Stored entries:

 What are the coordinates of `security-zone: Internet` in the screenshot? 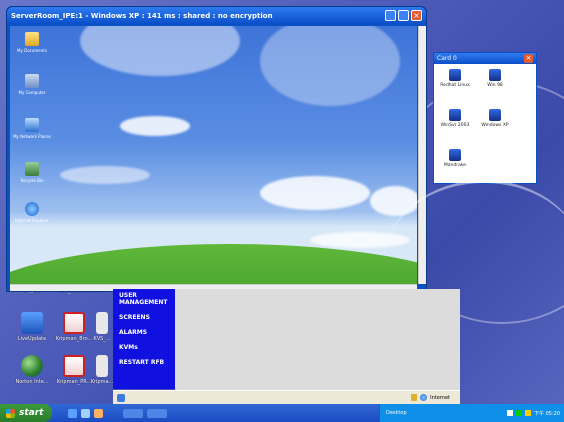 It's located at (430, 398).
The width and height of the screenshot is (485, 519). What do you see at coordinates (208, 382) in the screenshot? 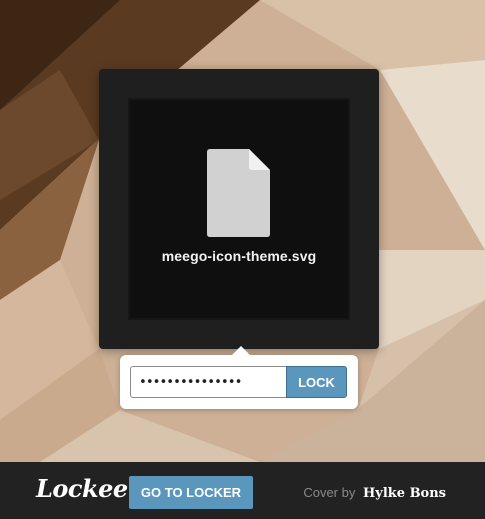
I see `password-input` at bounding box center [208, 382].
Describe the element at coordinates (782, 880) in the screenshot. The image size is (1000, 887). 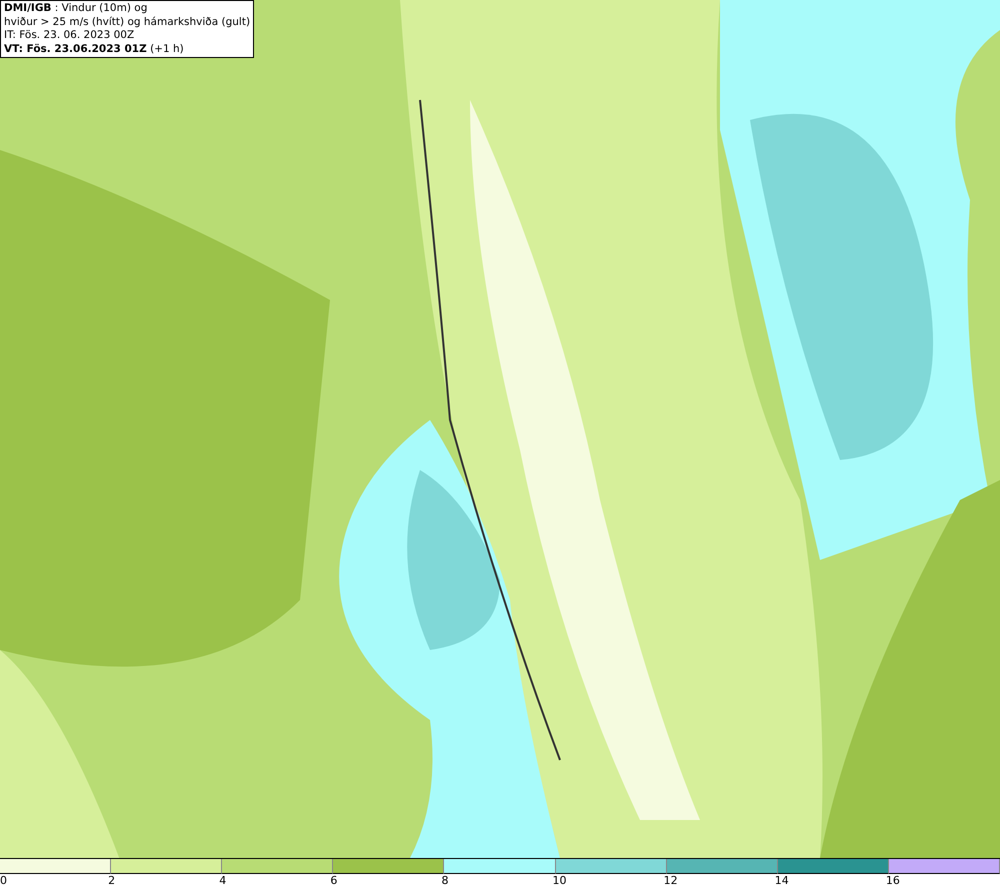
I see `legend-tick-label: 14` at that location.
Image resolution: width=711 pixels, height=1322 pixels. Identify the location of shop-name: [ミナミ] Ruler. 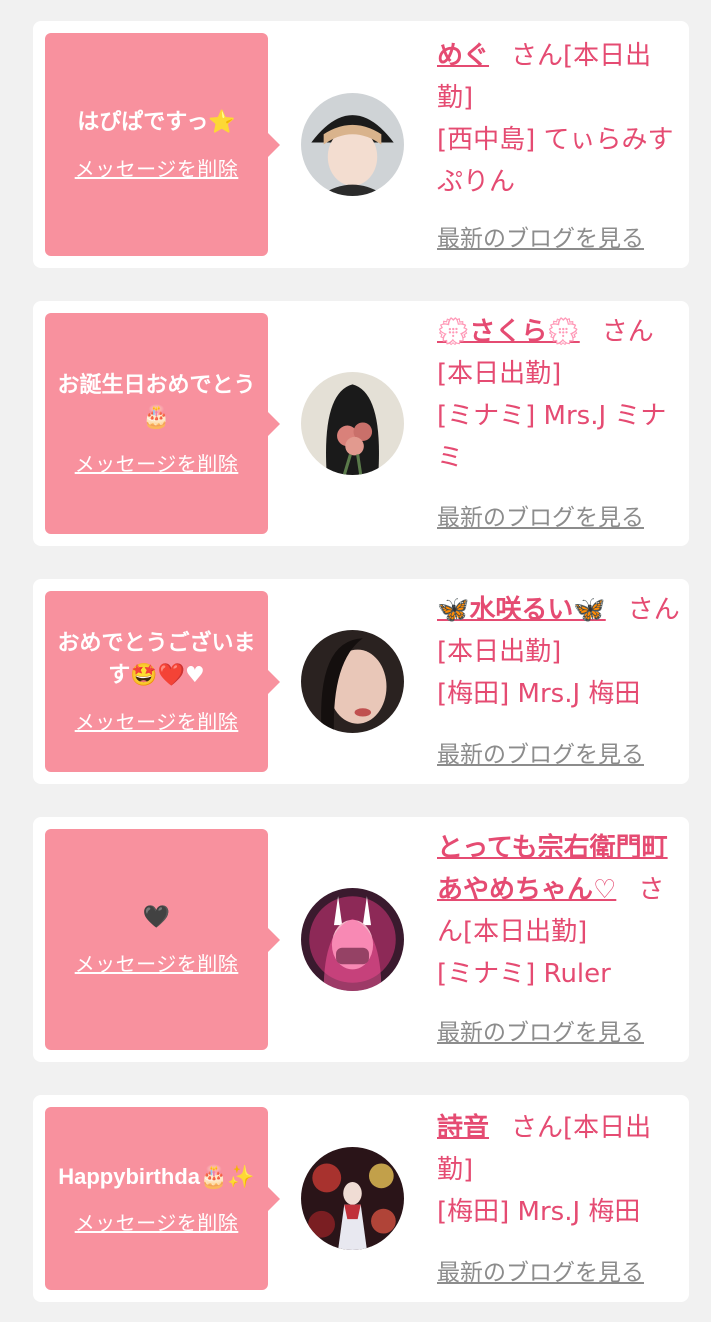
(524, 974).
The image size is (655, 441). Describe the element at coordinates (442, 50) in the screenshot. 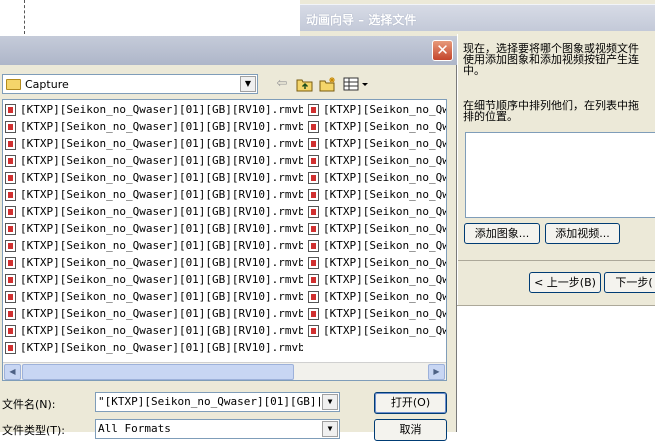

I see `close-button: ✕` at that location.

#### TO-DO ITEM:
Please give the lines from the line with "The width and" up to and including the line with "(524, 974)." as a Markdown table with columns headed Row and Line, numbering each row and skipping blank lines. Leave the pictures out of the answer.

#### ANSWER:
| Row | Line |
|---|---|
| 1 | The width and height of the screenshot is (485, 519). What do you see at coordinates (208, 382) in the screenshot?  |
| 2 | I see `password-input` at bounding box center [208, 382]. |
| 3 | Describe the element at coordinates (782, 880) in the screenshot. The image size is (1000, 887).  |
| 4 | I see `legend-tick-label: 14` at that location. |
| 5 | Image resolution: width=711 pixels, height=1322 pixels. Identify the location of shop-name: [ミナミ] Ruler.  |
| 6 | (524, 974). |